* FRAGMENTO DEL TEXTO *

§ §

Entre los proyectos innovadores, destaca una instalación que generará melodías a partir de los datos de movimiento de los ciudadanos, convirtiendo los patrones urbanos en notas musicales. "Queremos que la gente entienda que la IA no está sólo al alcance de ciertos sectores sino que forma parte de nuestra vida", explicó Donaldson, quien también mencionó la participación de Barcelona en una red que agrupa a más de 60 ciudades y la plataforma Decidim, de código abierto, utilizada por más de 300 entidades públicas internacionales.

Por su parte, Irene Unceta, profesora de la escuela de negocios Esade, aportó una perspectiva académica al debate, señalando que "la ética es una cualidad intrínsicamente humana, y en tanto que humana pertenece a las personas". Unceta advirtió contra la "antropomorfización tecnológica", es decir, atribuir a la IA propiedades humanas que no le corresponden.

Según la experta, la ética debe ser transversal y estar presente en todas las fases del desarrollo tecnológico, desde la concepción hasta la implementación. Esto implica plantearse preguntas como: "¿Para qué estoy haciendo esto? ¿Qué quiero conseguir? ¿Cómo procesaré el dato? ¿Qué cara va a tener este modelo? ¿De qué manera interactuará con el usuario?". Unceta subrayó que "lo importante es cómo lo diseñas" y que las consideraciones éticas deben estar presentes desde el inicio del proceso, no como una reflexión posterior.

La profesora de Esade también abordó el concepto de autonomía en relación con la IA, definiéndola como "la capacidad de alinearse con principios y valores". Alertó sobre cómo la IA puede afectar esta autonomía "cuando me plantea determinados estereotipos" o a través de mecanismos como el scroll infinito, que influyen en la toma de decisiones. "En muchas ocasiones la IA restringe nuestro marco de actuación", advirtió, por lo que "hay que pensar en cómo diseñar tecnologías desde esas tres dimensiones: autenticidad, agencia y autoridad".

Jaume Miralles, recientemente nombrado director general de Inteligencia Artificial, Eficiencia y Datos en la Administración de la Generalitat de Catalunya, estableció una clara línea roja: "La IA no decidirá: serán las personas". Miralles enfatizó que "se automatizarán las tareas que la sociedad acepte" como parte de un contrato social.

§ §

* TAREA *
Prolonga, por favor, el texto anterior sobre la ética de la inteligencia artificial a partir de su última oración.

§ §

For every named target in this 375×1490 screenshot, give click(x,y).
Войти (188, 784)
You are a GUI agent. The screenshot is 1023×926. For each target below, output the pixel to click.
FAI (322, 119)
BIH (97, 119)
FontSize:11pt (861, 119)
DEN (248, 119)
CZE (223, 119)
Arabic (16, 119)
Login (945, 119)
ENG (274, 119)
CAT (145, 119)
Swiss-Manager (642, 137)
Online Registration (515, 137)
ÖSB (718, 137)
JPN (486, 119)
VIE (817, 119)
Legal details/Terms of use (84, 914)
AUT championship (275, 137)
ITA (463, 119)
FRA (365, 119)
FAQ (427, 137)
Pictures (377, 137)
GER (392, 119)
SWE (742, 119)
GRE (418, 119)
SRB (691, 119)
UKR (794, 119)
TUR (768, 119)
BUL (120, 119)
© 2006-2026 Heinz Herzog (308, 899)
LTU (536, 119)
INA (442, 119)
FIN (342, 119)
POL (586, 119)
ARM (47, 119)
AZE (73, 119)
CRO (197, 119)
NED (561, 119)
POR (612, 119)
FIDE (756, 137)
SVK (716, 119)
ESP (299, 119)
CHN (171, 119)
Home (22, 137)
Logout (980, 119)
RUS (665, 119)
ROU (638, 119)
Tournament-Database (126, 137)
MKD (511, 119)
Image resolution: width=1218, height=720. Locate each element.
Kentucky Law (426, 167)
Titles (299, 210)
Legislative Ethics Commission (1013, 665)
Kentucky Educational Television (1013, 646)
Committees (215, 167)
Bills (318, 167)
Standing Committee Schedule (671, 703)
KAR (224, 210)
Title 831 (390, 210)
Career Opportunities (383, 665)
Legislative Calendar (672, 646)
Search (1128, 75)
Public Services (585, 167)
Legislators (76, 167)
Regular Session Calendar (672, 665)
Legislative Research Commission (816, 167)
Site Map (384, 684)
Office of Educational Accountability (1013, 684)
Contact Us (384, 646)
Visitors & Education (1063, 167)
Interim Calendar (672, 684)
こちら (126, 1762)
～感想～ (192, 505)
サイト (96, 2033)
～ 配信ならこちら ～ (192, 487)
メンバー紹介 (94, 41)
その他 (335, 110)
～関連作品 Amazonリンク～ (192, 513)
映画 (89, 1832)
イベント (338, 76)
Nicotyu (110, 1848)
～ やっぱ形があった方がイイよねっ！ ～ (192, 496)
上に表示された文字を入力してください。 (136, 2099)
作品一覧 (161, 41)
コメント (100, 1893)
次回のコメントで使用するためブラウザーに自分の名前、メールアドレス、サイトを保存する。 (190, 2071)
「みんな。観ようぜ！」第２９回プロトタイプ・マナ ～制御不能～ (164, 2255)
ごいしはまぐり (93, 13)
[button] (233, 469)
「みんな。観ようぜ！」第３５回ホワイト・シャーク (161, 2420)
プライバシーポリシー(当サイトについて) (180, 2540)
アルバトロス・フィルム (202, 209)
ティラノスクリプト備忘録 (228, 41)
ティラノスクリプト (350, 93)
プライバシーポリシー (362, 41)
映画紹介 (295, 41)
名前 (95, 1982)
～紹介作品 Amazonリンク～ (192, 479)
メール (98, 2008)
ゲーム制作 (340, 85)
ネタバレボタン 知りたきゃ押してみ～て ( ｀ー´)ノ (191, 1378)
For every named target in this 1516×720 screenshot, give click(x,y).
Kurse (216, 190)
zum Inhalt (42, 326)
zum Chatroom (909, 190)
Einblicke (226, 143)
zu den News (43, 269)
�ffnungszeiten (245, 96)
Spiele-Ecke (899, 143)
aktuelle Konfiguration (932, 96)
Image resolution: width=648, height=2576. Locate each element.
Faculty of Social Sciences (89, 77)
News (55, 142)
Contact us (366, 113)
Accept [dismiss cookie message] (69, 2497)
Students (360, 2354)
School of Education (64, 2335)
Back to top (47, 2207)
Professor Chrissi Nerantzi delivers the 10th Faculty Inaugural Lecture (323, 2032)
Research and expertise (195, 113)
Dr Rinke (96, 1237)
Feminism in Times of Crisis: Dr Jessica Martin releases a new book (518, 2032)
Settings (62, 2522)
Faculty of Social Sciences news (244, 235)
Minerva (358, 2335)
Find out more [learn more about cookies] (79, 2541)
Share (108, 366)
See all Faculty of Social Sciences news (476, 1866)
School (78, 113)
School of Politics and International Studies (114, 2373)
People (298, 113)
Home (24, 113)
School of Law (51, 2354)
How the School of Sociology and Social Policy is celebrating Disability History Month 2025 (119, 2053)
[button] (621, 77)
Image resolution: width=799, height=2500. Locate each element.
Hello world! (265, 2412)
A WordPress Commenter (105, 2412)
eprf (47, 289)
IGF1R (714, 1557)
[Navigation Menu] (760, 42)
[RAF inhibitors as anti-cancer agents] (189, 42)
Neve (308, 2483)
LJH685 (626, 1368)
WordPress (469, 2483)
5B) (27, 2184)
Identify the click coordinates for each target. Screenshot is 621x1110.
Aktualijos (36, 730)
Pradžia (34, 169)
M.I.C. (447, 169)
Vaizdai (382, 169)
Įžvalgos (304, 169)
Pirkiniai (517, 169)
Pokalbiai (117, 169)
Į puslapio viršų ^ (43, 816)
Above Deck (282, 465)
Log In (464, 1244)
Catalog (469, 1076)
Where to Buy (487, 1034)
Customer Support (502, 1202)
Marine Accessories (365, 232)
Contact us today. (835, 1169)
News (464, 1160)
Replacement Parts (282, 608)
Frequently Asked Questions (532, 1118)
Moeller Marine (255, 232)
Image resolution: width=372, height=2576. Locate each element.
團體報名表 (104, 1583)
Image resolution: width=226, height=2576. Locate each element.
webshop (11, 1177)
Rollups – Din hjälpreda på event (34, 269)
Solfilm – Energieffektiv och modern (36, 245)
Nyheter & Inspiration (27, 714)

§ §

* RESPUESTA *
Uno de los principales desafíos identificados por Miralles es la transversalidad, ya que diversas instituciones como "los Mossos d'Esquadra, los hospitales, las escuelas, entre otros, tienen una cierta necesidad de proporcionar información a los ciudadanos". Por ello, "el primer reto es unificar con el fin de que sea una IA responsable también en su uso", explicó.

La Generalitat trabaja actualmente en un buscador similar a Google pero conectado a la Administración, que permitirá realizar trámites y verificar su validez en tiempo real, o rellenar formularios mediante comandos de voz. "La idea base es facilitar la vida de los ciudadanos", afirmó Miralles.

El director general, que procede del sector privado, aportó una observación relevante sobre las limitaciones de la IA: "La IA como máquina que se entrena en base a patrones funciona muy bien con los casos mayoritarios y patina con los minoritarios. Las minorías suelen ser los extremos más vulnerables. La clave es que esas situaciones se detecten desde el principio y, directamente, no vayan a la IA sino a las personas".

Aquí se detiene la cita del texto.